-- DOCUMENT EXCERPT start --

Through the first weeks of May, the loan-market’s 2013 rally persisted, however, loan prices eased about a quarter point in the last week of May. On the whole, the loan market has been resilient, bolstered by inflows from retail and institutional investors looking to loans as a way to hedge against rising rates. Looking ahead, participants expect tone in the HY market to remain a key driver of loan market conditions.

Reviewing the details:

 

 

 

 

 

 

 

 

 

 

Through the first three weeks of May, the loan-market’s virtually uninterrupted 2013 rally persisted. During the final week of the month, however, loan prices eased about a quarter point. The reason was twofold. For one thing, high-beta names came under selling pressure from high-yield accounts seeking to build cash in the teeth of outflows. For another, an increase in loan supply helped soak up some of excess liquidity that has long kept prices aloft. Thus, after generating a 0.50% return during the first 22 days of May, the S&P/LSTA Index lost 0.31% during the final 9 days of the month. All told, then, the Index eked out a 0.19% gain in May –  the smallest monthly advance in a year. Still, with the 10-year Treasury yield up about 50 bps in May, loans handily outperformed fixed-income products.

 

 

 

 

 

 

 

 

 

 

 

With CLO issuance still curtailed in May, visible inflows again fell short of the first quarter’s sky-high levels. In all, investors put $10.7 billion to work in the asset class in May, including $4.9 billion of new CLO prints and $5.8 billion in retail mutual fund subscriptions based on data from Lipper FMI.

-- DOCUMENT EXCERPT end --
-- MATERIAL FOR THIS TASK start --

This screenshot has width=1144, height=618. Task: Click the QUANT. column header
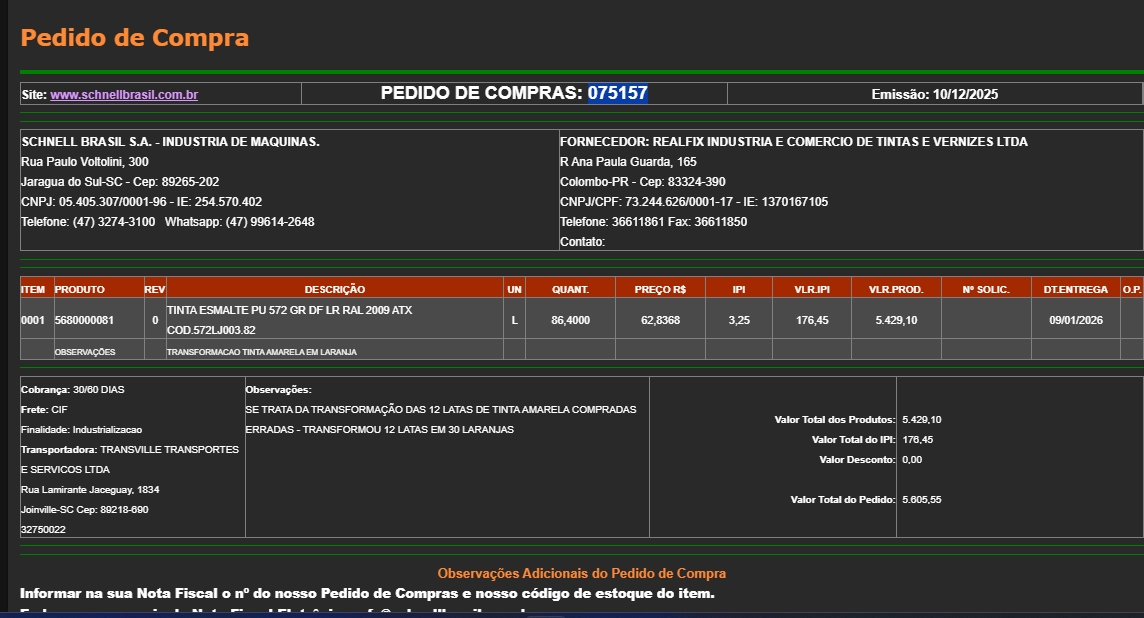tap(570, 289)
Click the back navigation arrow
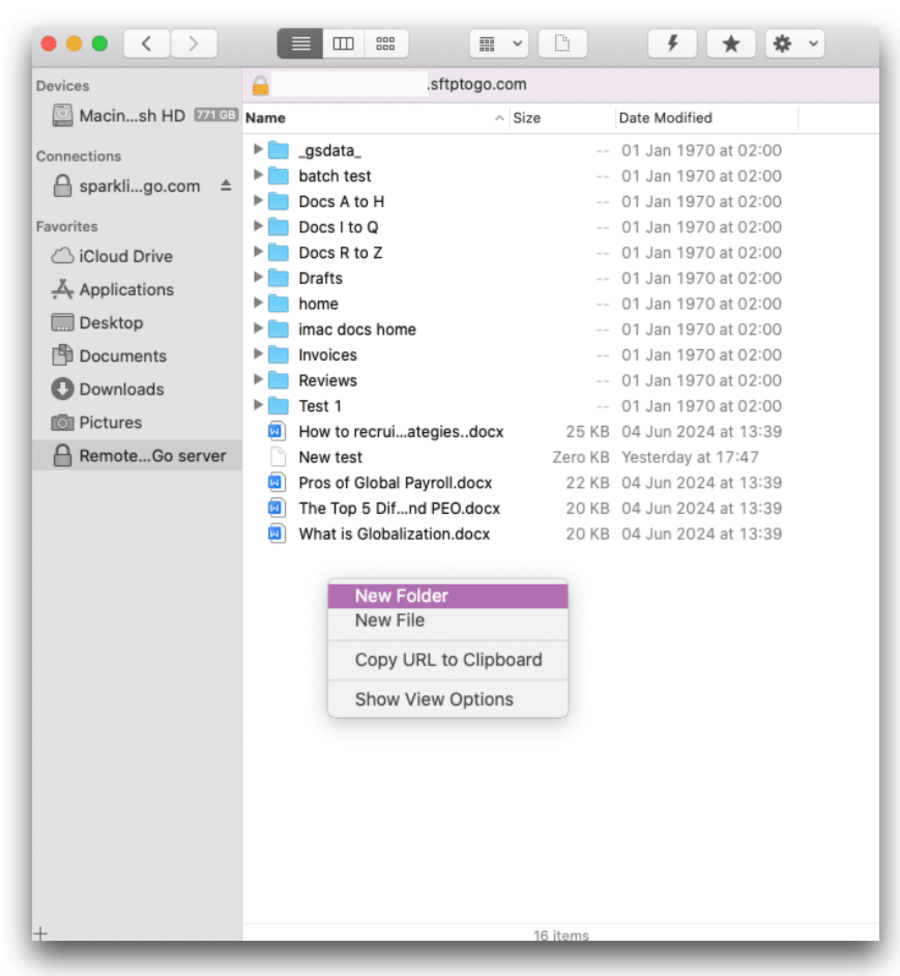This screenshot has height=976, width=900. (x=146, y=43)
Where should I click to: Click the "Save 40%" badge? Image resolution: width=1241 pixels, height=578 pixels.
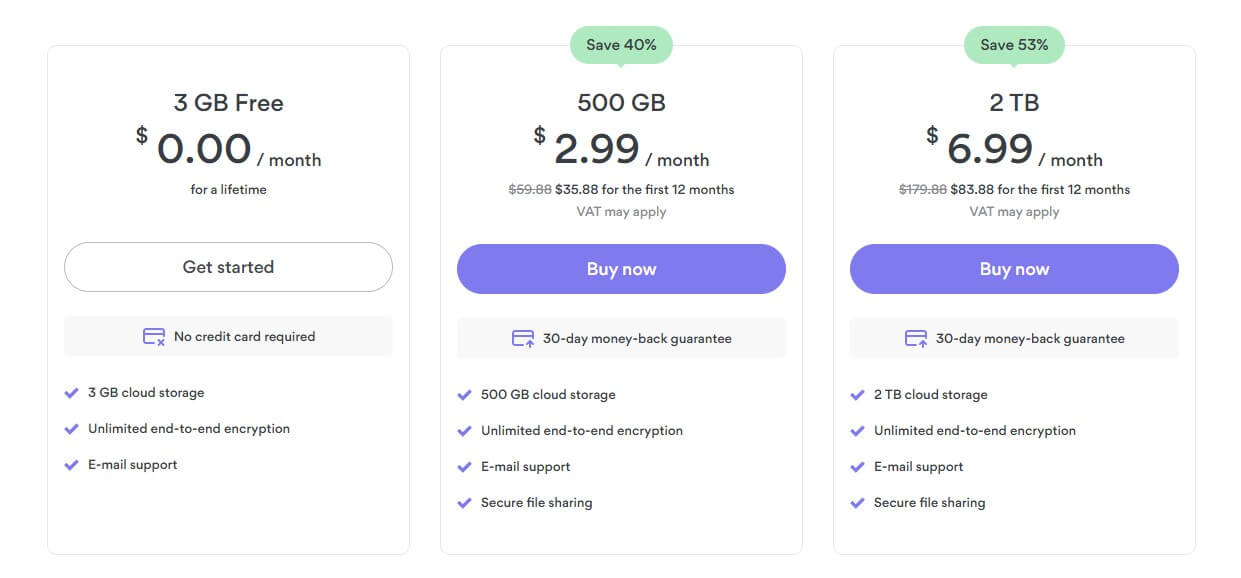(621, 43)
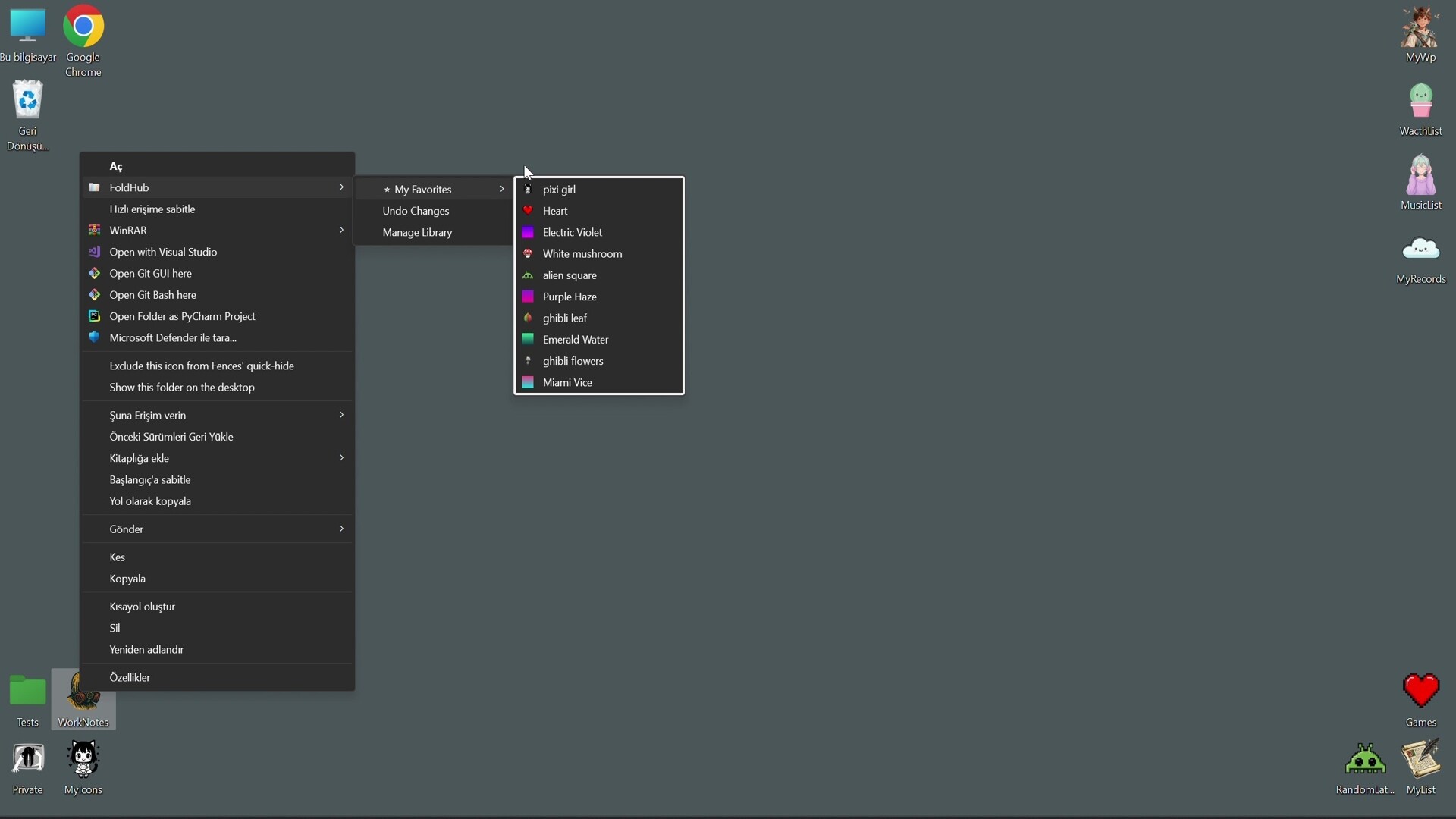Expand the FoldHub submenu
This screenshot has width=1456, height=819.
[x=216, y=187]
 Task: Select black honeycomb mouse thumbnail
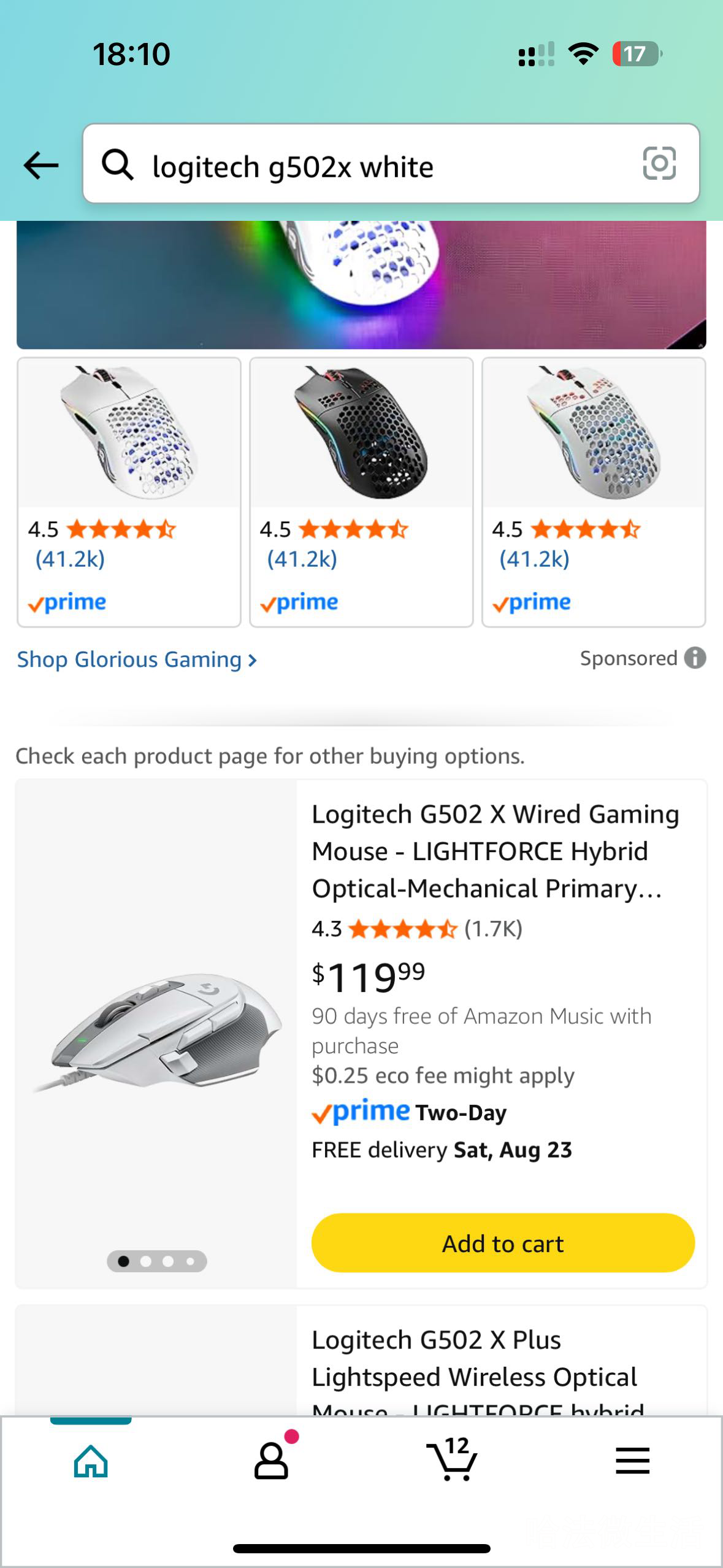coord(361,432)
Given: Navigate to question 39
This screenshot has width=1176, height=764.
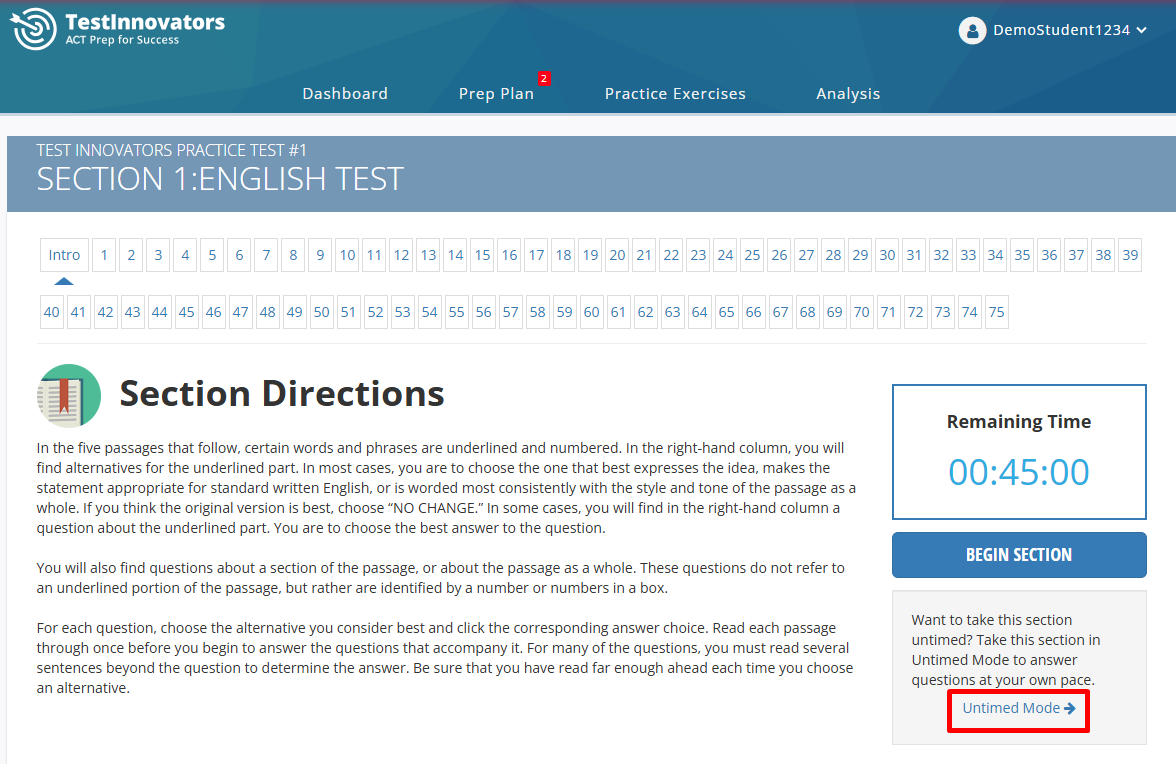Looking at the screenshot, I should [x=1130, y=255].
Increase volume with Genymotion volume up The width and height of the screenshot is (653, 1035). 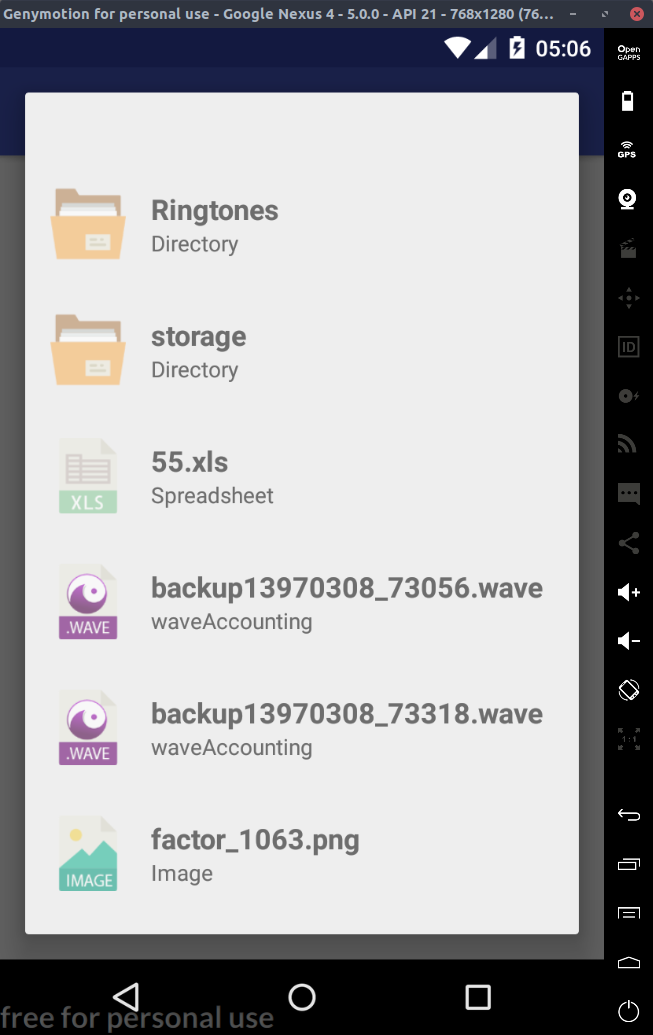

-- MATERIAL FOR THIS TASK end --

EXERCISE INSTRUCTIONS —
**1)** Arrange the lines of the listing as a JSON list of strings, one string per line and no blank lines, starting at the line containing "Where should I" and running through the end of the listing. Leave the pictures out.
**2)** Pick up the loan market report right after its last sentence and keep it going.
The loan market report and the listing have nothing to do with each other.

EXPECTED ANSWERS —
**1)**
[
  "Where should I click to: Click the \"Save 40%\" badge? Image resolution: width=1241 pixels, height=578 pixels.",
  "(621, 43)",
  "Expand the FoldHub submenu",
  "This screenshot has width=1456, height=819.",
  "[x=216, y=187]",
  " Task: Select black honeycomb mouse thumbnail",
  "coord(361,432)",
  "Given: Navigate to question 39",
  "This screenshot has width=1176, height=764.",
  "Looking at the screenshot, I should [x=1130, y=255].",
  "Increase volume with Genymotion volume up The width and height of the screenshot is (653, 1035). "
]

**2)**
On the other side of the technical ledger, the amount of S&P/LSTA Index loans outstanding increased $5.5 billion in May. But that was only the start. Owing to a slew of large M&A-driven executions in recent months, the backlog of new-money loans that have allocated but not yet funded into the index stood at $33 billion by the end of May, putting further pressure on loan prices.

 

 

The impact of the market’s late May swoon was felt mainly in the secondary. In the primary market, by contrast, clearing yields were largely stable with BB loans printed in a 3-3.5% band and single B’s in a 5.0% context. That said, managers were able to push back again some of the more aggressive transactions that launched in late May and early June.

 

 

Dividend financing was a major source of new primary product in May. Indeed, the amount of dividends financed by leveraged loans pushed to a record $7 billion during the month.

 

 

Turning to credit conditions, the default rate retreated to 1.4% in May from April in 1.9% and a 28-month high of 2.2% in March. Managers are constructive on the near-term outlook. On average, they expect the rate to tick up to 1.8% or so by December according to LCD latest buy-side poll taken in mid-March.

 

 

 

On the whole, the loan market has been resilient, bolstered by inflows from retail and institutional investors looking to loans as a way to hedge against rising rates.

As a result, the new-issue clearing yields have moved up only marginally in recent weeks.

Looking ahead, participants expect tone in the HY market to remain a key driver of loan market conditions.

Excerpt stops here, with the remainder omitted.